Haiti, navi, elicotteri, marine. I soldati Usa saranno almeno diecimila

Padroni di Haiti. I soldati americani si ritrovano di fatto a governare il paese devastato dal terremoto, con la prospettiva sempre più concreta di rivolte e violenze della popolazione affamata. Un’eventualità che il presidente haitiano, René Preval, non esclude. Ieri il leader ha esposto le sue preoccupazioni al presidente americano Obama, con il quale si sente ormai ogni giorno. Pure alla missione dell’Onu nel paese, la Minustah, peraltro falcidiata dal sisma, si teme il peggio. «Purtroppo, con il passare del tempo, (gli haitiani) sono sempre più impazienti, e cresce la rabbia e la furia», ha detto David Wimhurst, portavoce di Minustah.
A Washington, comunque, ieri la situazione della sicurezza è stata giudicata «abbastanza buona». Così ha detto il ministro della difesa americano Robert Gates, che oltre al quasi archiviato Iraq, il sempre caldo Afghanistan e l’emergente Yemen, si ritrova a fare i conti con un nuovo fronte diventato, nel giro di poche ore, la priorità del governo di Barack Obama. «La chiave – ha spiegato il capo del Pentagono – è portare cibo e acqua il più rapidamente possibile per impedire che la loro disperazione si trasformi in violenza».
Come fare? Il ministero della difesa statunitense potrebbe dispiegare fino a 10 mila uomini in uniforme. L’ammiraglio Michael Mullen, capo di stato maggiore degli Stati Uniti, ha fatto sapere che entro lunedì ci saranno «dai 9 ai 10 mila soldati» mandati da Washington. Navi, elicotteri, marines: la Casa Bianca ha dispiegato tutta la sua potenza militare per accorrere in soccorso della popolazione caraibica, che può contare in una comunità di emigrati molto attiva negli Stati Uniti. Dalla portaerei nucleare Carl Vilson sono partiti diversi elicotteri per una prima ricognizione.

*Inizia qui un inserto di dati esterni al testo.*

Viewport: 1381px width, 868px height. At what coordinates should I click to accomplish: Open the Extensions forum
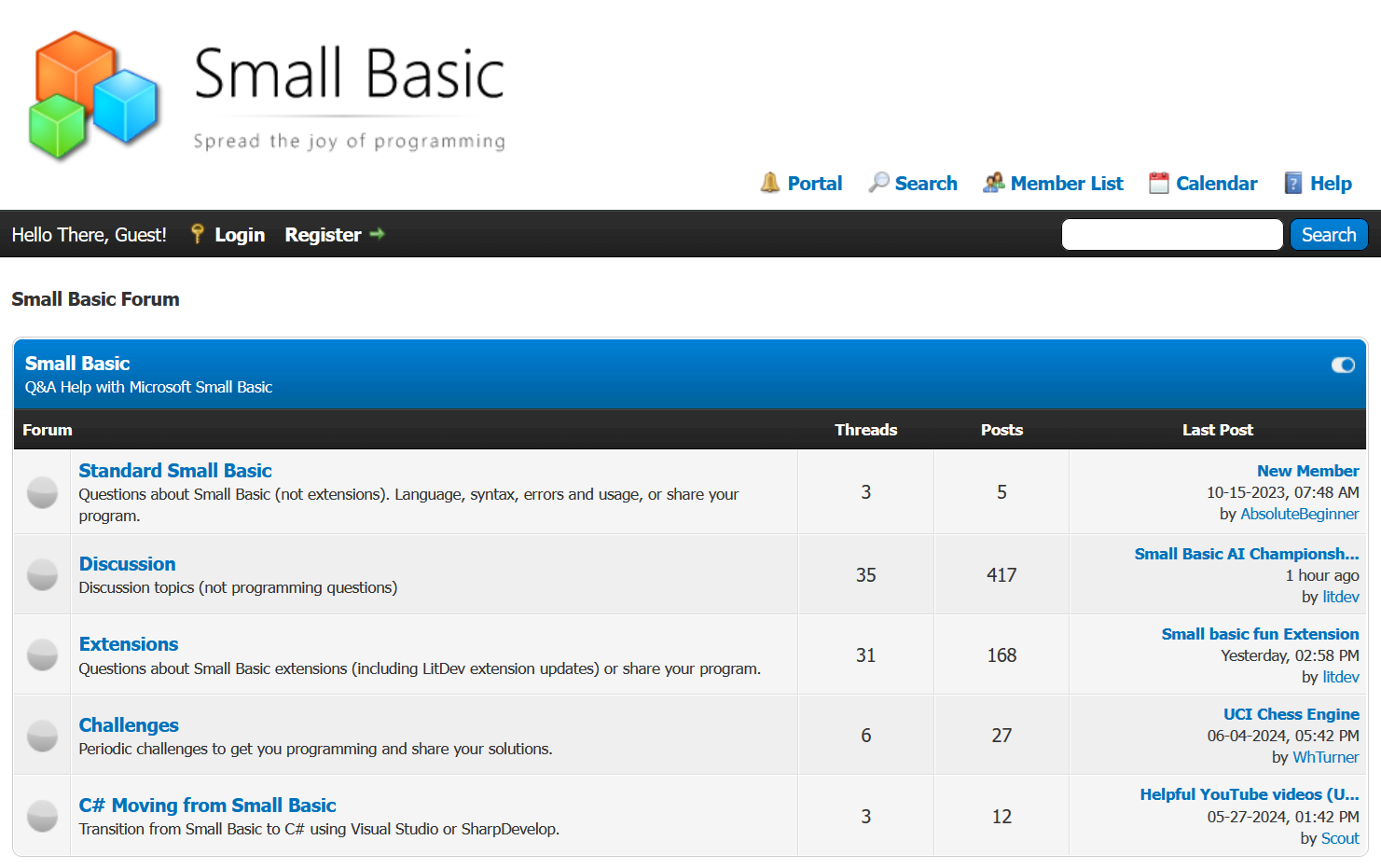[129, 644]
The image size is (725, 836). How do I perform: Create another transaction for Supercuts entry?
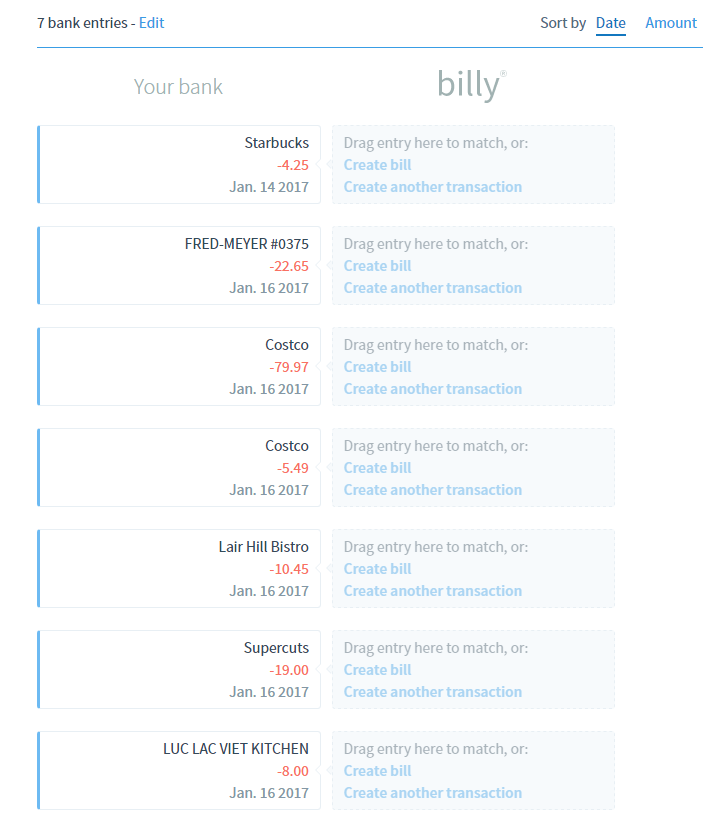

La tragedia di Haiti ha avuto conseguenze inaspettate: Cuba e Usa si sono riavvicinate in un comune impegno alla solidarietà. L’Avana ha accettato di aprire il suo spazio aereo per i voli d’emergenza americani. Le rotte degli aerei partiti da Miami, che solitamente dovevano evitare di passare sopra l’isola castrista, si sono notevolmente accorciate.
Nonostante la sicurezza del Pentagono, ieri ci sono stati diversi episodi che potrebbero essere solo un inquietante preludio delle violenze a venire. Le macerie di un supermercato sono state prese d’assalto, e si è scavato a mani nude alla ricerca di cibo. Sarebbe salvo, invece, l’enorme magazzino del programma alimentare mondiale della capitale haitiana. Ieri si erano rincorse notizie, poi smentite, che fosse stato depredato. In questa tragedia fatta di rabbia e fame, alcuni cadaveri sono stati utilizzati per costruire barricate sulle strade. E parecchi haitiani, senza casa, cibo o acqua, si sono lamentati con i tanti giornalisti arrivati sull’isola di Hispaniola.
Il responsabile per gli aiuti umanitari del Palazzo di Vetro, il britannico John Holmes, ha annunciato che i morti accertati dalle Nazioni Unite sono oltre 9 mila. Holmes ha parlato anche di «tombe di massa» dove sarebbero già state sepolte 7 mila persone. Difficile avere numeri precisi sui bilanci complessivi: il braccio americano dell’Organizzazione mondiale per la sanità (Paho) stima un numero oscillante tra i 50 e i 100 mila, altri si spingono fino al mezzo milione. Secondo l’ufficio Onu per gli affari umanitari (Ocha) le persone ancora senza cibo né aiuti sono circa due milioni, e nella sola capitale sarebbero almeno 300 mila.
Nei prossimi giorni arriveranno ad Haiti il segretario generale dell’Onu, Ban Ki-moon (ma non prima delle prossima settimana), e con ogni probabilità anche l’ex presidente degli Stati Uniti Bill Clinton, incaricato assieme al suo predecessore George W. Bush di aiutare la cooperazione internazionale con un occhio di riguardo al settore privato.